In one embodiment of the present invention, in step S4, the binder is selected from one or more of polyvinylidene fluoride (PVDF), polyvinylidene fluoride, styrene rubber, nitrile rubber, styrene Butadiene Rubber (SBR), polyacrylamide (PAA), polytetrafluoroethylene (PTFE), polyacrylonitrile (PAN), polyimide (PI), butadiene rubber, modified butadiene rubber, carboxyl modified styrene butadiene rubber, and modified polyorganosiloxane-based polymer.

In one embodiment of the present invention, in step S4, the solvent is NMP.

The third purpose of the invention is to provide a lithium ion battery, which comprises the positive pole piece.

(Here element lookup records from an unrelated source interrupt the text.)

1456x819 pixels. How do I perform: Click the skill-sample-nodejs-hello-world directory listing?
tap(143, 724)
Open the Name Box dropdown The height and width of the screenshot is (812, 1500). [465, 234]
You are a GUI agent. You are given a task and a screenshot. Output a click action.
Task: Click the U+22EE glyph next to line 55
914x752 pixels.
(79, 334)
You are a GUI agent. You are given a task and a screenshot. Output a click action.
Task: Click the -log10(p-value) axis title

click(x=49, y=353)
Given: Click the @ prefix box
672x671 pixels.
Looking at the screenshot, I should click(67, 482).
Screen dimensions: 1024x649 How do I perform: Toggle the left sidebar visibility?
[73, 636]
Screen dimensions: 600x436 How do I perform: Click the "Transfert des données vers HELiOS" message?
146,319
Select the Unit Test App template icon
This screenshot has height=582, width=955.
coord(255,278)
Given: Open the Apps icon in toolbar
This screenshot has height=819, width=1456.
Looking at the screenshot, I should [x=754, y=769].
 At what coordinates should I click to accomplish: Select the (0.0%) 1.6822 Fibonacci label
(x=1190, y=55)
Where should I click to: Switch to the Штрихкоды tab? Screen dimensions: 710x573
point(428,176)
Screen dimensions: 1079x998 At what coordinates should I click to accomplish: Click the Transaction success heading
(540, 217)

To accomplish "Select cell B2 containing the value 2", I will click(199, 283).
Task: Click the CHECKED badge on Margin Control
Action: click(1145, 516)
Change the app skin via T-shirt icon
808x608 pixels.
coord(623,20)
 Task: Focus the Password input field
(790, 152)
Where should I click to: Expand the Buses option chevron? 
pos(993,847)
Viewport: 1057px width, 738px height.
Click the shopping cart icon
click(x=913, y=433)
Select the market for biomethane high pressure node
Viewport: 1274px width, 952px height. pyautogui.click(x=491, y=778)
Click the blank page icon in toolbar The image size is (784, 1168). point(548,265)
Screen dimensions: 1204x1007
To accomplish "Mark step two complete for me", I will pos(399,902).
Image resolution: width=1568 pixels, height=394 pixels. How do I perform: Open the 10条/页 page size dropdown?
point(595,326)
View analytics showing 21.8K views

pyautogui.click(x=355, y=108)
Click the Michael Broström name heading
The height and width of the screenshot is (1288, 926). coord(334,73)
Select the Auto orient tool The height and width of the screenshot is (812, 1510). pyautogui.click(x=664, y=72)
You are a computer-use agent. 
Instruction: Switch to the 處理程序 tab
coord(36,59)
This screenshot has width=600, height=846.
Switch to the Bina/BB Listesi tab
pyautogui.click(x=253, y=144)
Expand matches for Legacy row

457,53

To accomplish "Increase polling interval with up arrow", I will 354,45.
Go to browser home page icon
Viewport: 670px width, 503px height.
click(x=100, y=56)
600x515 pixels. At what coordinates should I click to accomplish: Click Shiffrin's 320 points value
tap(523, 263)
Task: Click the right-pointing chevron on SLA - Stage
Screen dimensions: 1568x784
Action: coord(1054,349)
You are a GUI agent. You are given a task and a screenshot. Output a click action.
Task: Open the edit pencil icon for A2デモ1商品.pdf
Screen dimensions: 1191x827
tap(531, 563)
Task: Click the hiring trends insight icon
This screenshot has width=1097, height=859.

Compared with the prior art, the technical scheme of the invention has the following advantages:

the invention adopts Tris-picric acid buffer solution and zinc oxide as main anode coating materials, and utilizes the chemical reaction of acid-absorbing agent (zinc oxide and the like) in the coating and HF coming to the anode side, and the specific functions are as follows: (1) GeneratingInorganic ZnF favorable for coating firmness and stability ₂ The protection of the anode material can be continuously kept; (2) The Tris-picric acid powder can absorb the water generated by the chemical reaction and the water generated by the electrolyte reaction; (3) Trace moisture generated in the battery is synchronously eliminated while HF is eliminated; (4) The Tris-picric acid buffer can absorb CO generated in the battery circulation process ₂ A gas; (5) The Tris-picric acid buffer can also dissociate metal cations, and can activate dead lithium formed in the battery circulation process and return to the battery circulation system again, so that the utilization rate of the insulated dead lithium is improved. The adsorption of HF to inhibit the dissolution of iron ions in the positive electrode material can prevent the collapse of the positive electrode material, improve the cycle performance of the battery, reduce the safety problem caused by explosion of an explosion-proof valve due to excessive gas generation of the battery, and stably improve the cycle performance and safety of the battery.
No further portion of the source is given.